The table and biographical summaries set forth below contain information with respect to our executive officers as of the date of this filing:

Name

Age

Position

Daniel P. McGahn

54

President, Chief Executive Officer and Chairman

John W. Kosiba, Jr.

53

Senior Vice President, Chief Financial Officer and Treasurer

Daniel P. McGahn joined us in December 2006 and has been chief executive officer and a member of our board of directors since June 2011 and chairman of the board since July 2018. He previously served as president and chief operating officer from December 2009 to June 2011, as senior vice president and general manager of our AMSC Superconductors business unit from April 2008 until December 2009, as vice president of our AMSC Superconductors business unit from March 2007 to April 2008 and as vice president of strategic planning and development from December 2006 to March 2007. From 2003 to 2006, Mr. McGahn served as executive vice president and chief marketing officer of Konarka Technologies. We believe Mr. McGahn’s qualifications to sit on our board of directors include his extensive experience with our company, including serving as our president since 2009, experience in the power electronics industry and strategic planning expertise gained while working in senior management as a consultant for other public and private companies.

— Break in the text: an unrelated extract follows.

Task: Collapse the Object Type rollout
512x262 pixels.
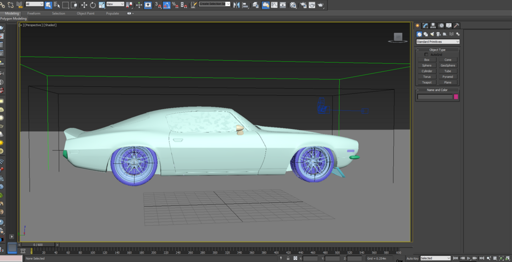Action: [437, 50]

John W. Kosiba, Jr. has served as senior vice president, chief financial officer and treasurer since April 4, 2017. Mr. Kosiba joined us as managing director, finance operations, in June 2010. He then served as vice president, finance operations, from September 2011 to May 2013. Prior to his appointment as senior vice president and chief financial officer, Mr. Kosiba served most recently as senior vice president, Gridtec solutions and finance operations, where he was responsible for (i) overseeing finance and accounting operations, budgeting, strategic planning and financial planning and analysis for the company, and (ii) managing the day-to-day business operations of our Gridtec solutions’ business segment. From January 2008 until June 2010, Mr. Kosiba served as division director and controller of Amphenol Aerospace, a division of Amphenol Corporation and a manufacturer of interconnect products for the military, commercial aerospace and industrial markets. In this role, Mr. Kosiba was responsible for overseeing finance, accounting, budgeting, audit and all aspects of financial planning and analysis for the division.